The party platform does not call for a national ban on abortion, which has angered some on the right, but it does support state policies restricting abortion and says Republicans “proudly support family and life.”
Both plans criticize the U.S.’s shift to electric vehicles, with Project 2025 saying the federal government should repeal a waiver that allows California to set its own clean air standards around fuel economy, which has underpinned the state’s move entirely to zero by 2035. Emissions vehicle targets.
The battle ahead
Although Plan 2025 was largely written by prominent advisers and former appointees to Trump, he has recently tried to distance himself from the plan.
Trump wrote in an online post on July 5 that he “knew nothing about it,” but that “some of the things they’re saying are absolutely ridiculous and terrible.” Even so, he gave the president his blessing. Good luck to the mastermind behind the plan.
“This isn’t Alabama or Mississippi. You’re dealing with a very powerful state with a lot of resources and a will to resist.
——Bruce Cain, professor of political science at Stanford University
The Trump campaign referred questions about Project 2025 and the Republican platform and its relationship to California policies to the Republican National Committee.
Committee spokesperson Anna Kelly said the party’s platform “includes common-sense policies like cutting taxes, securing the border and ending ridiculous policies.” [electric vehicle] empower, secure our elections, defend our constitutional rights, and prevent men from participating in women’s sports” — the last of which is an obvious reference to trans women.
“If reporters find these principles contradictory to the values promoted by California’s leaders,” Kelly wrote, “maybe it’s time for Democrats to evaluate how their state is run.”
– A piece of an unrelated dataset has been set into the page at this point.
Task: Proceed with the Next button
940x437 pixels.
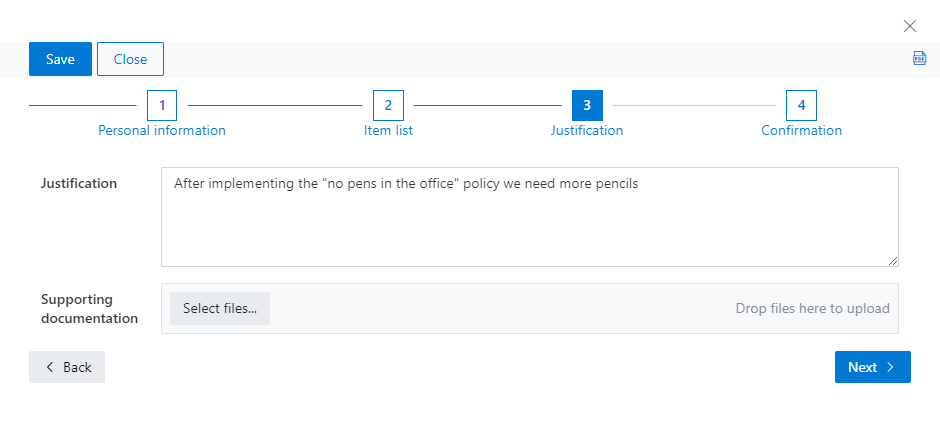Action: pos(872,367)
Democrats, including Biden, have repeatedly linked Trump to Plan 2025, saying his claims to distance himself from the plan are ridiculous given how many people around him are leading the plan. Harris unveiled Plan 2025 at a campaign event in Las Vegas on Tuesday, noting that it calls for dismantling the U.S. Department of Education, cutting Social Security and banning abortion nationwide.
“If implemented, this plan would be the latest in Donald Trump’s sweeping attack on reproductive freedom,” she said.
Experts say if Biden is replaced by Harris or Newsom – considered the leading candidates amid doubts about Biden’s age and ability to defeat Trump – conservative Ridicule of California and its liberal policies will grow and find a receptive audience in many parts of the country.
A Times survey earlier this year found that 50% of U.S. adults believe California is in decline, and 48% of Republicans say it is “not the real America.”
Experts say California is expected to lead liberal resistance to Trump’s agenda if he wins, as they did during his first term. They say such efforts will be hampered by California’s budget woes and a conservative-leaning Supreme Court, but not eliminated entirely.
“California will fight back, and it has the ability to fight back,” Kaine said. “This isn’t Alabama or Mississippi. You’re dealing with a very powerful state with a lot of resources and a will to resist.